■ Provided data ■
>>

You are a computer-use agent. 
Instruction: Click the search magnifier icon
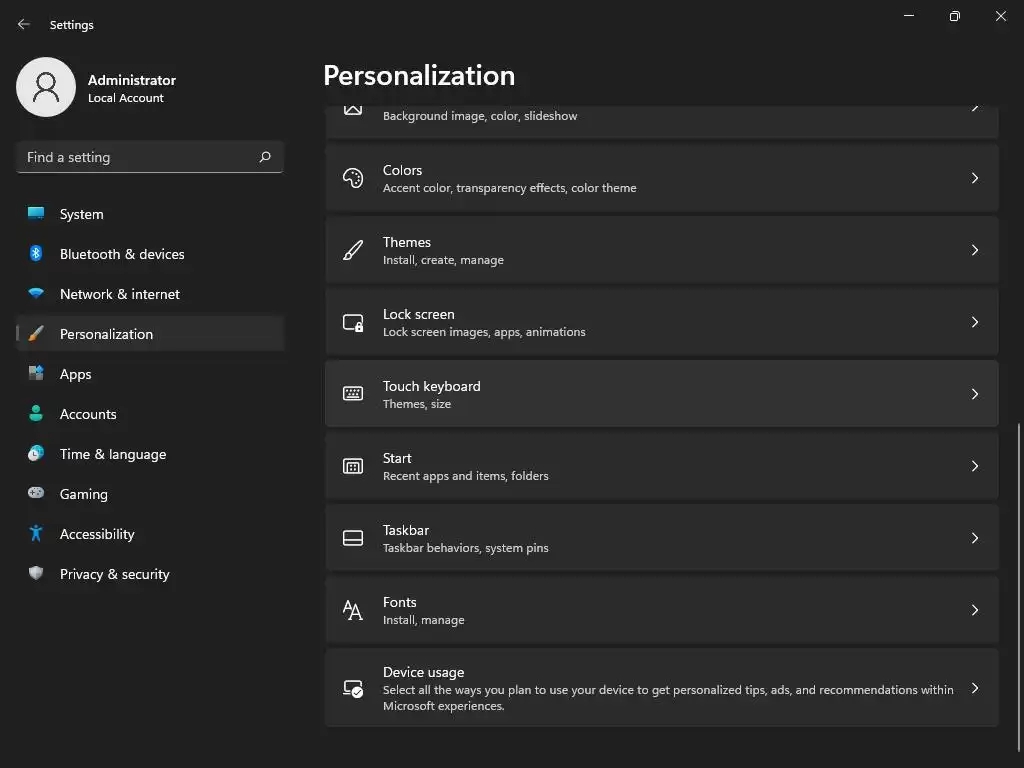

<<
>>

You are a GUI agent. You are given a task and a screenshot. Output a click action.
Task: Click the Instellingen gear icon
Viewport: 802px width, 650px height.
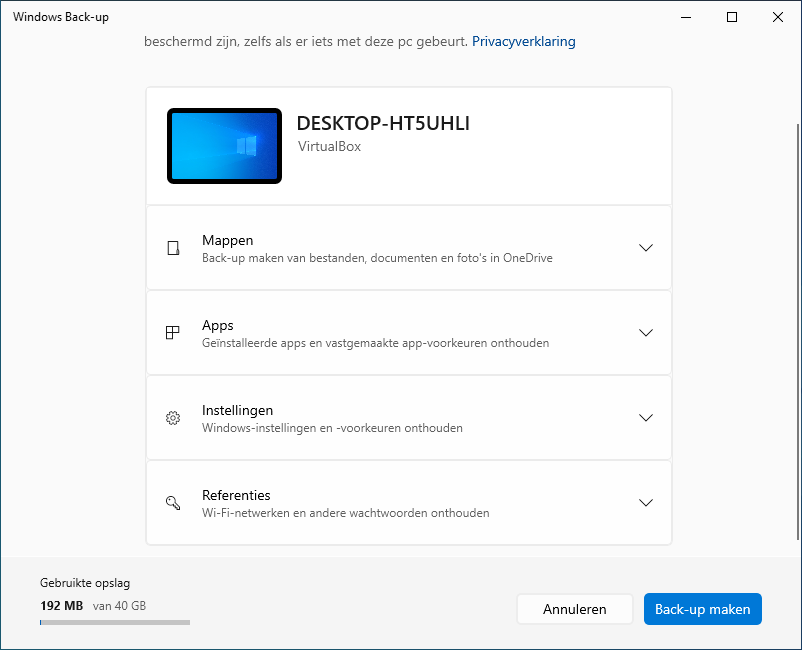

<<

Whenever "agent" occurs in a line above, copy that line.

You are a computer-use agent. 
You are a GUI agent. You are given a task and a screenshot. Output a click action.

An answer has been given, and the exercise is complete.